Sample Application Combines WPF, Silverlight, REST Services

NewYorkTimesLogo One of the questions I’m often asked at XAMLFest events has been how a developer can write rich Internet applications (RIA) that are portable between Windows Presentation Foundation (WPF) and Silverlight. And while there are differences, there are many more similarities. And a lot depends on back-end REST Services.

This week, my colleague Michael Scherotter published the New York Times Silverlight Kit on Codeplex so it now includes source code. The kit provides a basis for working with REST Services APIs. You can see the working demo of the code at New York Times Silverlight Kit Demo.

The kit is interesting from several viewpoints.

Architecture. The goals of the project:

  • Make it easy for designers and developers to use the APIs with little to no coding: all XAML
  • Include Design-Time sample data to facilitate crafting experiences in Expression Blend and Visual Studio
  • Use the MVVM Design Pattern to separate components for test-ability and data binding.

    Build your own reader to your REST services. You can use it to build your own newsreader application. Perhaps you have a way to publish content to your customers. In fact, there’s an artist explorer that shows you how to do that. In fact, there’s little or not code to connect up the Silverlight application with the REST services.

    Use New York Times in your application. The New York Times has made a number of services freely available to software developers as REST services at their Developer Network. Since Silverlight works very well with REST services, we wanted to make it easy for designers and developers to use these services in you applications.

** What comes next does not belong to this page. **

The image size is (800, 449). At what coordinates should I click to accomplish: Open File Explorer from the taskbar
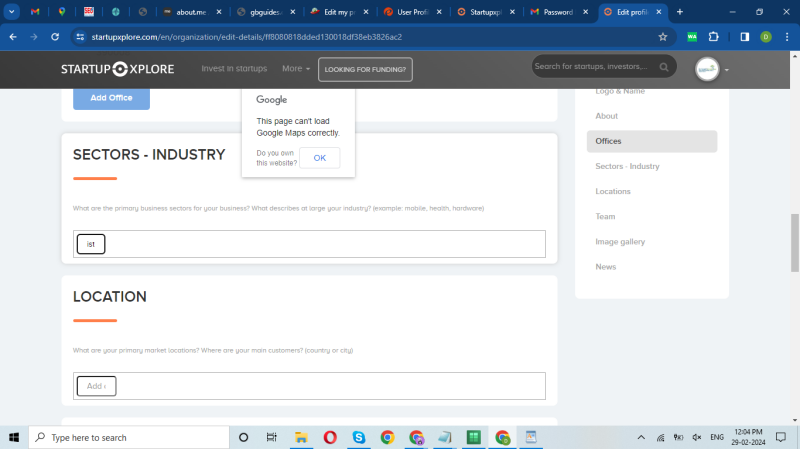coord(300,437)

    See how much code works in WPF and Silverlight. This is where I started the blog posting. So how do you make the same code work for both? If you browse the source code for the New York Times Silverlight Kit, you’ll notice that there are two project that are not for Silverlight but for WPF applications. It turns out that most of the code will work in both Silverlight and WPF. He explains the differences in his posting, New York Times WPF Kit.

    For more information, see Michael Scherotter’s blog postings:

    To download the code, see New York Times Silverlight Kit.

    For more information about getting started with Silverlight, see Silverlight.Net.

    For more information about how to build your own REST Services in WCF, see:

    This is a concrete example of an architecture that supports Software + Services. Software on the client can be either WPF or Silverlight or even another service. The Web Services can be provided through REST Services in the cloud or on premises.